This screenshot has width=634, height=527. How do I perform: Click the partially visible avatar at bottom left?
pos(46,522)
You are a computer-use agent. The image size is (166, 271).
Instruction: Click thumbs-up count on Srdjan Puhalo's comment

--

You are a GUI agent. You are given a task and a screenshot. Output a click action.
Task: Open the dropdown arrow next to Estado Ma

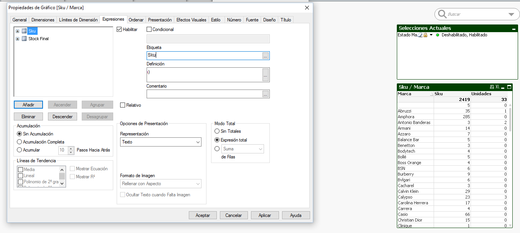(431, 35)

...

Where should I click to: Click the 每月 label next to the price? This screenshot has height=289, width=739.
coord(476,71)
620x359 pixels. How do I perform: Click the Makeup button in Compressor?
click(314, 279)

PROBLEM DESCRIPTION: Find the line with "This screenshot has width=634, height=527." in the material above. Reproduce it and each line after it up to and including the line with "Instruction: Click thumbs-up".

ANSWER:
This screenshot has width=634, height=527. How do I perform: Click the partially visible avatar at bottom left?
pos(46,522)
You are a computer-use agent. The image size is (166, 271).
Instruction: Click thumbs-up count on Srdjan Puhalo's comment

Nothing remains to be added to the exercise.